▶ Exercise brief
Output the data exactly as it appears, from the line containing "You are a GUI" through the line containing "coord(764,206)", both lines included, and omit the pictures.

▶ Record excerpts
# # #
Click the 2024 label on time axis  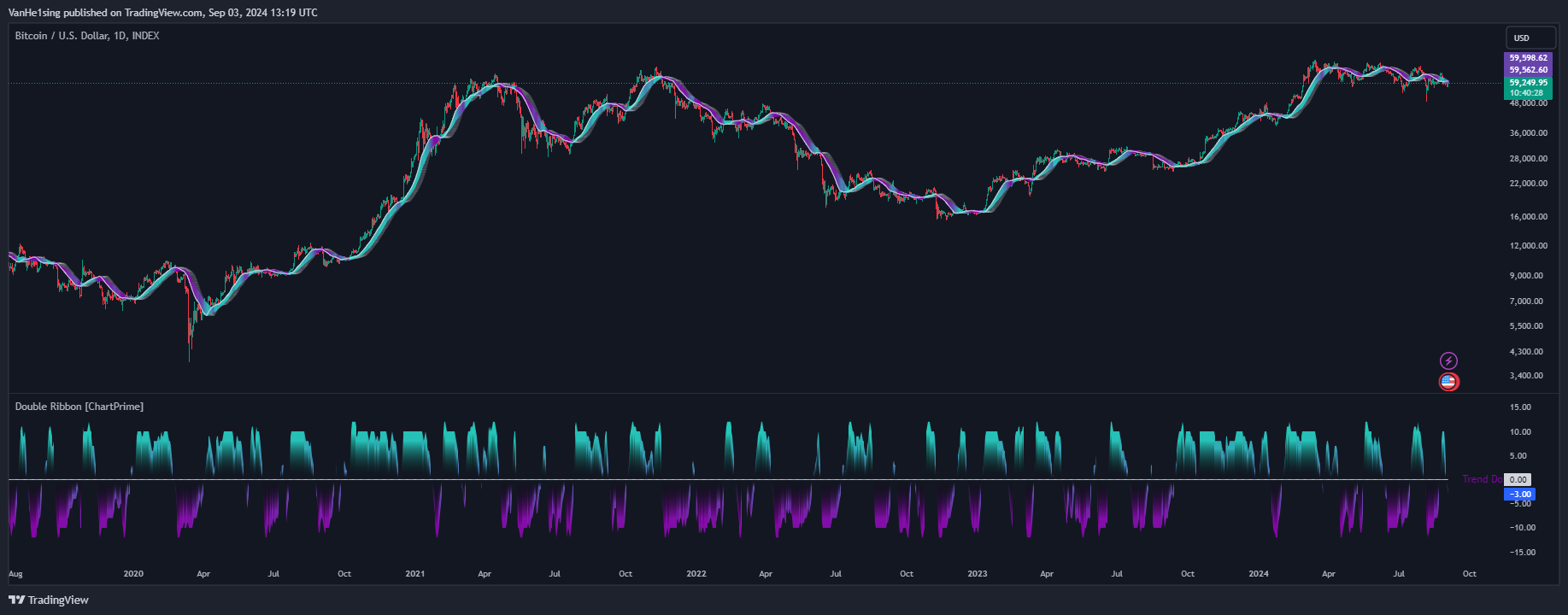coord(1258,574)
# # #
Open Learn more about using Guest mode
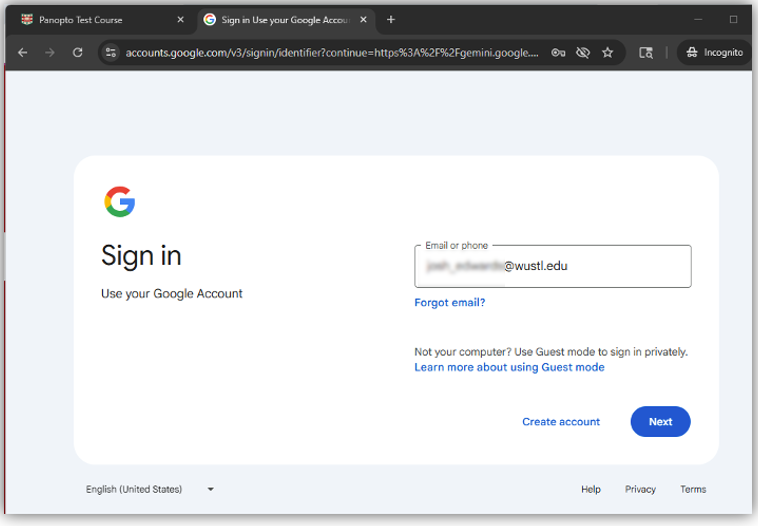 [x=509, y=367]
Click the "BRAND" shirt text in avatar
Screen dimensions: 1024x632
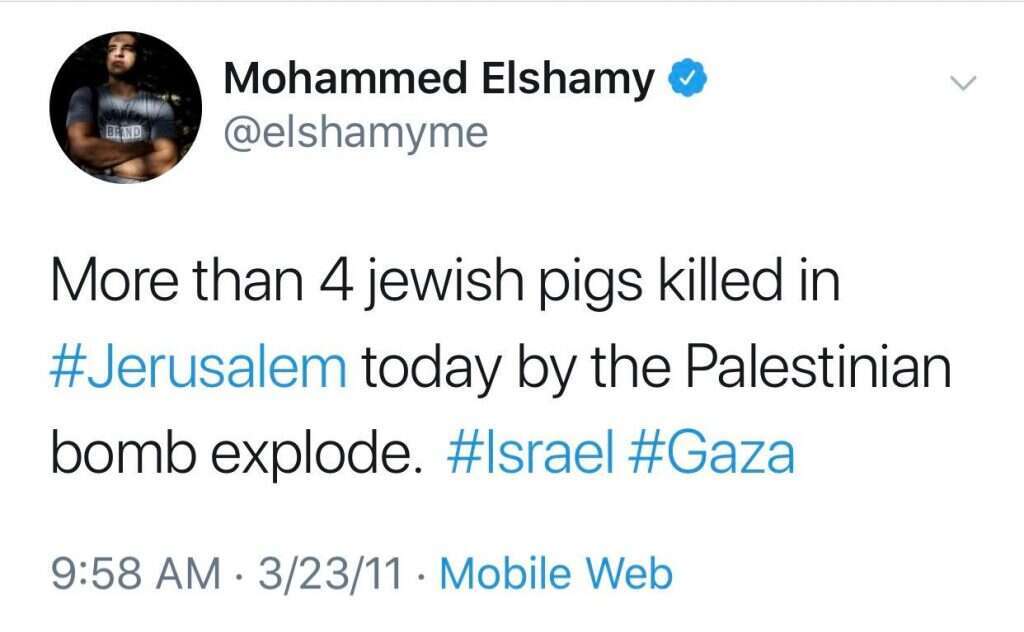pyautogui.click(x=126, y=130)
# # #
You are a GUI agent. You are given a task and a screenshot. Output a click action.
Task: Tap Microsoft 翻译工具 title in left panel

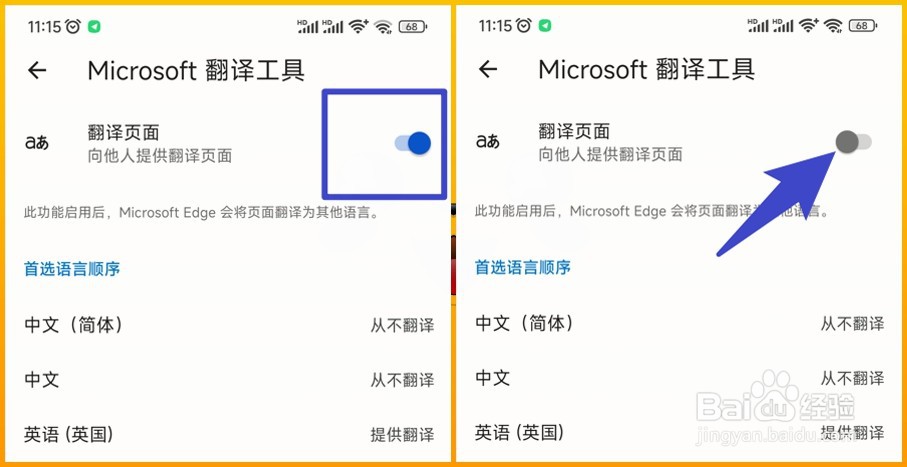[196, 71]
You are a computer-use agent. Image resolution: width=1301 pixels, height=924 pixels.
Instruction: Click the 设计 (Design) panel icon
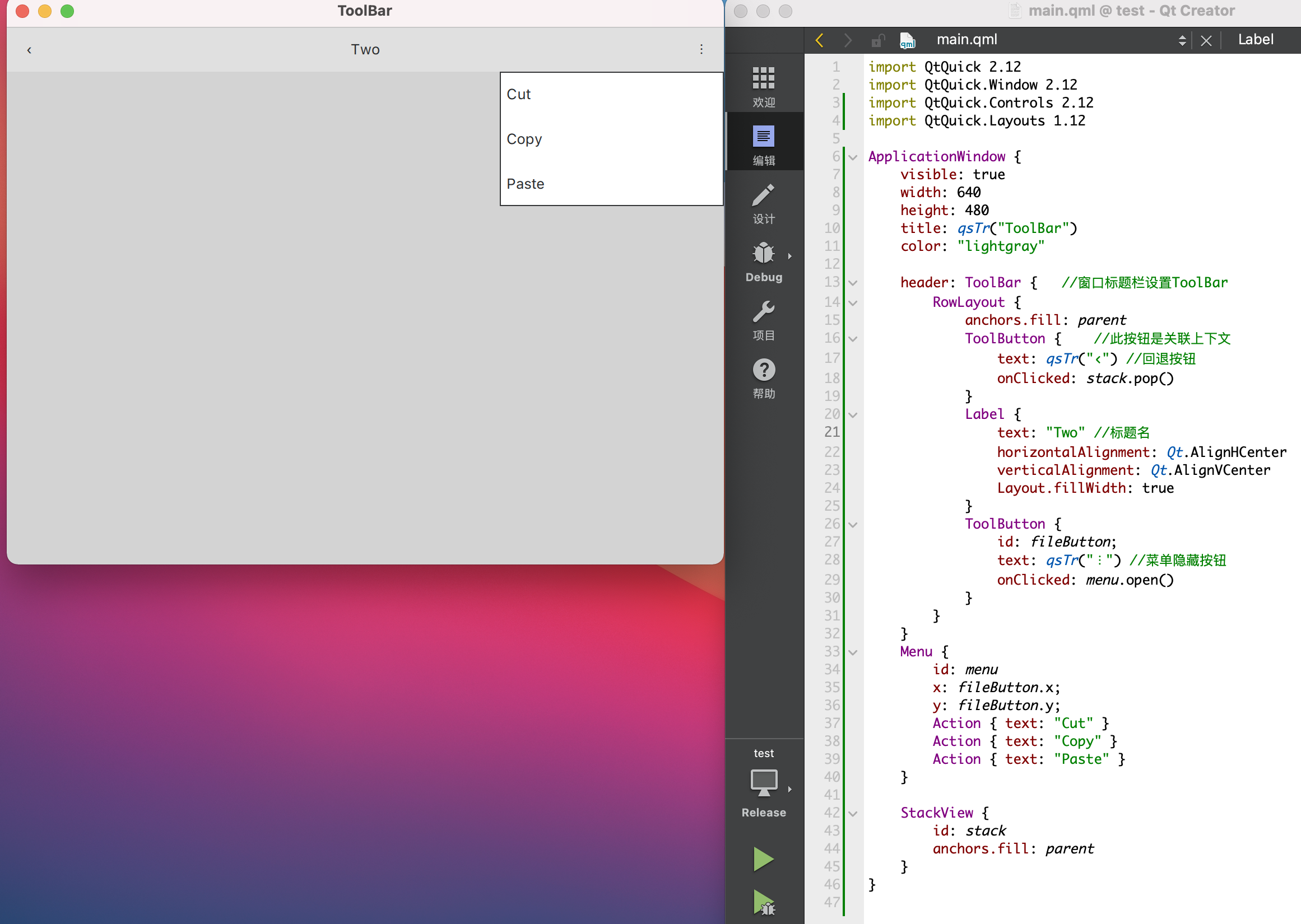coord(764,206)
# # #
▶ Written solution
You are a GUI agent. You are given a task and a screenshot. Output a click action.
Task: Tap Microsoft 翻译工具 title in left panel

[196, 71]
You are a computer-use agent. Image resolution: width=1301 pixels, height=924 pixels.
Instruction: Click the 设计 (Design) panel icon
coord(764,206)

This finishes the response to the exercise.